◆ Text under study

Thursday, February 28, 2013

Understanding Auteurs: David Cronenberg (Fast Company and The Brood)


After establishing himself as a skilled low-budget horror craftsman with Shivers (1975) and Rabid (1977), David Cronenberg took a surprising turn with his third professional feature.  Fast Company (1979) is a drag racing exploitation film following the conflict between a star driver (William Smith) and his sleazy manager (John Saxon).  There isn’t much more to the story than that.  The film packs in all of the expected racing film requirements (copious racing footage, gratuitous nudity, John Saxon) but lacks any of the elements that set the best exploitation films apart from the pack (subversive political statements, offbeat humor, edgy content).  Fast Company is an utterly generic little movie that isn’t notable as a standalone film or even recognizable as a Cronenberg project.

◆ Tasks
a) Rewrite the stretch of the Cronenberg review from "Understanding Auteurs: David" through "a Cronenberg project.", changing "drag racing" to "stock car racing".
b) Does the Cronenberg review agree with each statement? (i) Fast Company was Cronenberg's third professional feature. (ii) In Fast Company, John Saxon plays the star driver. (iii) The reviewer finds Fast Company recognizable as a Cronenberg project.

◆ Records shown

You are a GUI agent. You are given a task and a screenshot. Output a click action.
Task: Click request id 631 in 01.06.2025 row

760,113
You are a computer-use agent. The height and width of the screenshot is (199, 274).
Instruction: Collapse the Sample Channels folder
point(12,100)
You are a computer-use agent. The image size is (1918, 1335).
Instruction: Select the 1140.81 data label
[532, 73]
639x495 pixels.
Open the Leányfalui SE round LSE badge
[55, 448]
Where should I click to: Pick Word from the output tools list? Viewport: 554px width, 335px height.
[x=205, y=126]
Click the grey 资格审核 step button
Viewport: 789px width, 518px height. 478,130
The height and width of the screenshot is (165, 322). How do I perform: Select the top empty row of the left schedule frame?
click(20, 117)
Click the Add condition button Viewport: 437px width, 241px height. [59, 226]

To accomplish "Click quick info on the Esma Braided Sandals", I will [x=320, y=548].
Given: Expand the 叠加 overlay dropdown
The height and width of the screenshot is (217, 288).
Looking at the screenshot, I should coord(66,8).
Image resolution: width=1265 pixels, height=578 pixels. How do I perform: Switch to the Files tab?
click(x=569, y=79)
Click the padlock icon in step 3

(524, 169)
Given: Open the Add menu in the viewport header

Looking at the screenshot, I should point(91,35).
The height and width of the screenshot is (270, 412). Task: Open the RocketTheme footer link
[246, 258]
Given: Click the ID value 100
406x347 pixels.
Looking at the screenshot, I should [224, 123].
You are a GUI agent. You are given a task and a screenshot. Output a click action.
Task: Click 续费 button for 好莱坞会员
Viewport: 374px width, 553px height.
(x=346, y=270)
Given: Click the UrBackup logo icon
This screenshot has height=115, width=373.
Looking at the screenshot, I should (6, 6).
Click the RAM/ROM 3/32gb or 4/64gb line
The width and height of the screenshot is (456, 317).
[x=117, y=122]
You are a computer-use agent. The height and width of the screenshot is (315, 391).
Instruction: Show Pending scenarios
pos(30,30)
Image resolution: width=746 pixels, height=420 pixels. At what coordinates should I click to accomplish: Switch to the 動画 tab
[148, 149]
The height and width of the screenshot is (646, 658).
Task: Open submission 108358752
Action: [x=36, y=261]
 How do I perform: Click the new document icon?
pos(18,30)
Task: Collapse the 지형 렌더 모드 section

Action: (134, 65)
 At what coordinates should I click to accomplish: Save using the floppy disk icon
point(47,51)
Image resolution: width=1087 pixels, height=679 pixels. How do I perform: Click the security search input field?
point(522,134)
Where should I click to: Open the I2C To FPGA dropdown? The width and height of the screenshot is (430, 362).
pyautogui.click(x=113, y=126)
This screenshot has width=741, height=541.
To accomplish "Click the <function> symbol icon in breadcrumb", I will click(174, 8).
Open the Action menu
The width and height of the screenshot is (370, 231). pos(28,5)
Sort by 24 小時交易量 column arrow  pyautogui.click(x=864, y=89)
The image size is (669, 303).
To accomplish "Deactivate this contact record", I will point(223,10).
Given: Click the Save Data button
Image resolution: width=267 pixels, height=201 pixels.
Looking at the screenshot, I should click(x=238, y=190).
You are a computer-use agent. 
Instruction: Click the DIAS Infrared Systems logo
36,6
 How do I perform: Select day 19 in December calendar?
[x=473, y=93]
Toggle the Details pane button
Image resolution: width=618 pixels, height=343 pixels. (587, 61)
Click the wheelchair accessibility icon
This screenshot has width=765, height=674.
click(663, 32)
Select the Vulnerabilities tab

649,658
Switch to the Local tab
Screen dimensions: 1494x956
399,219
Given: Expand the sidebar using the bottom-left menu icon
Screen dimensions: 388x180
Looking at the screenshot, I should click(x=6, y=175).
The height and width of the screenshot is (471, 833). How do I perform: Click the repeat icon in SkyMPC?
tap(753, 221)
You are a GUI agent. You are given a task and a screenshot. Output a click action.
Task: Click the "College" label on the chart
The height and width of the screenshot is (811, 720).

◆ Responses by item number
a)
Understanding Auteurs: David Cronenberg (Fast Company and The Brood)


After establishing himself as a skilled low-budget horror craftsman with Shivers (1975) and Rabid (1977), David Cronenberg took a surprising turn with his third professional feature.  Fast Company (1979) is a stock car racing exploitation film following the conflict between a star driver (William Smith) and his sleazy manager (John Saxon).  There isn’t much more to the story than that.  The film packs in all of the expected racing film requirements (copious racing footage, gratuitous nudity, John Saxon) but lacks any of the elements that set the best exploitation films apart from the pack (subversive political statements, offbeat humor, edgy content).  Fast Company is an utterly generic little movie that isn’t notable as a standalone film or even recognizable as a Cronenberg project.

b)
(i) Yes: "took a surprising turn with his third professional feature. Fast Company (1979) is a drag racing exploitation film"
(ii) No: "a star driver (William Smith) and his sleazy manager (John Saxon)"
(iii) No: "isn’t notable as a standalone film or even recognizable as a Cronenberg project"